Дело становилось серьезным. Я взглянул на Ванятку и удивился. Черные, как смоль, глаза его горели зловещим огнем, ноздри раздувались, фуражка сползла совершенно назад, кулаки судорожно сжимались. Казалось, он ждал только приказания, чтобы броситься на портняжку и загрызть его зубами. Василий был бледен, как полотно; добродушное открытое лицо его, опушенное маленькою бородкой, словно исказилось, зубы скрипели, губы совершенно посинели. Испитое, зеленое лицо портного, наоборот, как бы смеялось, п вся фигура его изображала самонадеянность и нахальство. Он словно потешался над ними, словно хвастал, что перехитрил старого соловьятника, одурачил его, обошел и ловко воспользовался его оплошностью. Он стоял фертом, подбоченясь; его пиджак был расстегнут, красная рубашка была навыпуск, картуз надет набекрень. Рядом с ним стояли и его мастеровые, небритые, суровые, в нанковых халатах, придававших им вид арестантов, бежавших из тюрьмы.

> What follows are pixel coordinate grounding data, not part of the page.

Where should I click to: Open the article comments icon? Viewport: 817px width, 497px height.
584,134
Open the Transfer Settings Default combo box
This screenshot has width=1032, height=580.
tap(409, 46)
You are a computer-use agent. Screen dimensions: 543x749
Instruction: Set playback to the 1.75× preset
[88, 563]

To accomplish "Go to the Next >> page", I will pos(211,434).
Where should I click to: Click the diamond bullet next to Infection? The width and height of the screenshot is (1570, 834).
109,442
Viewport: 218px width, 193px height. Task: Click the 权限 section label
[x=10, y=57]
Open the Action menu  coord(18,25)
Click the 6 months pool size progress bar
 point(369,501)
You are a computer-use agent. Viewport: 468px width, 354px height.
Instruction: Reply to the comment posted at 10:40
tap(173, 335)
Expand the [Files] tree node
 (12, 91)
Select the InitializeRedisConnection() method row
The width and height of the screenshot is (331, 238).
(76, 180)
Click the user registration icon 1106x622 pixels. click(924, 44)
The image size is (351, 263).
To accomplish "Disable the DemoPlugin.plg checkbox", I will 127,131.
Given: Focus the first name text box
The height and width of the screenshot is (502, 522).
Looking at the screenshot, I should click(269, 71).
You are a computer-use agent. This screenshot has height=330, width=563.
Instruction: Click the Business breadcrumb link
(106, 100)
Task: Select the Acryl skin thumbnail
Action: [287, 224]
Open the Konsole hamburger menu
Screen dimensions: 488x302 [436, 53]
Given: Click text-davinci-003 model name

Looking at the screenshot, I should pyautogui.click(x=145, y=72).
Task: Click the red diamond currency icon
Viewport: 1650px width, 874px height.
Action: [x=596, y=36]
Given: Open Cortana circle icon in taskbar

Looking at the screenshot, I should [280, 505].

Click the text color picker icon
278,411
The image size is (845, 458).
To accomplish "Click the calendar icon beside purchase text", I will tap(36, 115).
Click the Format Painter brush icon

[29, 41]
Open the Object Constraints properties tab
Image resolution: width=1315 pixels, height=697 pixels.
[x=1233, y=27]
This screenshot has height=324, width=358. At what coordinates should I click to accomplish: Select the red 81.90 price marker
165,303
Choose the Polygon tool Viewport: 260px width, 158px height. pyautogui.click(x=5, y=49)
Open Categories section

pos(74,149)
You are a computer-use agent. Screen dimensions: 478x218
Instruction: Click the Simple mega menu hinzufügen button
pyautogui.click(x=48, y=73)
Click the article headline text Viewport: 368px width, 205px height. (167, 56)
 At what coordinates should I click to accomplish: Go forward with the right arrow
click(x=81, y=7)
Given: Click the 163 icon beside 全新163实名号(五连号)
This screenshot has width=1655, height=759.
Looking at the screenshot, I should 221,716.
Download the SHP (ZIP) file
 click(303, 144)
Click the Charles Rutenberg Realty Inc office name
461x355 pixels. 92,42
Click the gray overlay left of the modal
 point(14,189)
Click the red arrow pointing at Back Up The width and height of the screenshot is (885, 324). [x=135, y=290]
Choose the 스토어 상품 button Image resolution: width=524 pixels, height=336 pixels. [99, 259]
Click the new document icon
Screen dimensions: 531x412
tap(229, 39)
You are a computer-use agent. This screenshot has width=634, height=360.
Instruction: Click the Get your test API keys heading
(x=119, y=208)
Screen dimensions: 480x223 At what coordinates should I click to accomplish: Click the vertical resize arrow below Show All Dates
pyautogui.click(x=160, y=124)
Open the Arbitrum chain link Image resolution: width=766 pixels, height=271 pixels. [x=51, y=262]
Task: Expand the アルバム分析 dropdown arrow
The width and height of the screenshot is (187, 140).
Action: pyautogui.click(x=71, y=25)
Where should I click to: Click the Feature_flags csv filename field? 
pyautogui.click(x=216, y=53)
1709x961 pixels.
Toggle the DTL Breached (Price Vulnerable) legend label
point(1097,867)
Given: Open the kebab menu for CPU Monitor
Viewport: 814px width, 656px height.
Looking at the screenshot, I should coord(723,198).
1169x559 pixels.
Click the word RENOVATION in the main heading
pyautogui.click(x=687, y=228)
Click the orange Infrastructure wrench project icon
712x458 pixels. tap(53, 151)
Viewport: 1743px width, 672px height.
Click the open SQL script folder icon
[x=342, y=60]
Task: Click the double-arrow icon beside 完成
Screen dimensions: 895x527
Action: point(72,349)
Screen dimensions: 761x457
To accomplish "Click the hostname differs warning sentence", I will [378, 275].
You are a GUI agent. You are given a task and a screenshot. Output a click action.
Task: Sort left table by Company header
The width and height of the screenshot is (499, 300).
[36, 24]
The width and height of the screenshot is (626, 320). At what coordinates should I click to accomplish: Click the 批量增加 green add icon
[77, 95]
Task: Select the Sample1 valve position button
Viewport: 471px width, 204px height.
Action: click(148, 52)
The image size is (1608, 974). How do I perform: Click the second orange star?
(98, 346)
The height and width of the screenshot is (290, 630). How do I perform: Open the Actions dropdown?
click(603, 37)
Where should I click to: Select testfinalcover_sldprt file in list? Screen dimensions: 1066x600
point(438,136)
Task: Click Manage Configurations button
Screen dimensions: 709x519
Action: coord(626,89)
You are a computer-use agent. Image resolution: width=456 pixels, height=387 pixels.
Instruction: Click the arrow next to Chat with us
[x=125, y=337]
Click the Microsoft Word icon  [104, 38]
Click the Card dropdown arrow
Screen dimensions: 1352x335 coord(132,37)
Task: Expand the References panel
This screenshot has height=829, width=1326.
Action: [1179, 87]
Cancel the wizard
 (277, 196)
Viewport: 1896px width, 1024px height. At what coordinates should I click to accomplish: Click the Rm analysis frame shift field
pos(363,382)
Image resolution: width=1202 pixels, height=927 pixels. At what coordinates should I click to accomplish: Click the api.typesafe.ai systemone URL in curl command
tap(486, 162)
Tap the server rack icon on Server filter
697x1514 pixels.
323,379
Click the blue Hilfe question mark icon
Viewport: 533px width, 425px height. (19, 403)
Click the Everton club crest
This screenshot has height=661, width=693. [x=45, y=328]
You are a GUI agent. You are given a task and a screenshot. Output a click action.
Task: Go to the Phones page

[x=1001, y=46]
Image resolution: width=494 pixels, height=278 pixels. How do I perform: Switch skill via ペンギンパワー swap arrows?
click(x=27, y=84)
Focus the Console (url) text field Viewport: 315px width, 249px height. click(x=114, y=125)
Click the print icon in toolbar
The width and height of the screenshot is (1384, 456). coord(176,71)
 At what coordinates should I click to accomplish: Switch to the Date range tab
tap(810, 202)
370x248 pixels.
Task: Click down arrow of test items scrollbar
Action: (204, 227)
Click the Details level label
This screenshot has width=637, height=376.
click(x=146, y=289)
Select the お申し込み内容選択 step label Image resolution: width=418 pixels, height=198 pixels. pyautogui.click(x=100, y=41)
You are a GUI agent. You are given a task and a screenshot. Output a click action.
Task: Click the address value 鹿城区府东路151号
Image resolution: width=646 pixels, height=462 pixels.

— Так ты так-то? — кричал Флегонт Гаврилыч.

— Этак-то!

— Так-то?

— Этак-то!

— Обманывать?.. Так нет же!

И, в один прыжок подскочив к портному, Флегонт Гаврилыч, как кошка, вцепился ему в горло. Этого было достаточно. Обе стороны побросали свои бичайки, сетки и, оглашая Ольху неистовою бранью, ринулись в борьбу. Я стоял и глазам не верил. Кулачные удары и оплеухи так и сыпались, далеко раздаваясь по лесу. Ванятка, как зверь, налетал на своего противника и, ловко увертываясь из-под его кулаков, успел уже раз десять дать ему в зубы. Василий колотил наотмашь, куда попало, словно косил, и с мужеством выдерживал наносимые ему удары. Флегонт Гаврилыч сцепился с портным, который сразу же сшиб с него фуражку и оторвал ворот от знаменитого коричневого пальто. Тщательно причесанные височки его теперь трепались по воздуху и представляли собою крайне безобразный вид. Он кричал, грозил, но перевес, видимо, был на стороне портного. Не прошло и пяти минут, как портной одним размахом кулака сшиб старика с ног, сел на него верхом и, вцепившись одной рукой в волосы, принялся другой осыпать его ударами.

— Караул! караул! — кричал Флегонт Гаврилыч. — Василий! Ванятка! Сюда, ко мне, выручай!

Но так как и Ванятка и Василий были заняты своим делом, то старик и обратился ко мне:

— Сударь! Что же вы стоите? — кричал он. — Нешто так делают благородные люди?.. Своих бьют, а вы себе стоите сложа руки… Караул!.. Берите подлеца за вихры, стащите его с меня… Что же это вы в самом деле!

Хотя долг чести, конечно, обязывал меня немедленно же вступиться за своих, обязывал вцепиться в волосы портняжки, постараться вышибить ему несколько зубов и даже поломать несколько ребер, но чувство самосохранения, а главное, отсутствие храбрости заставили меня поступить совершенно иначе. Я оставил «своих» и постыдно бежал с поля сражения.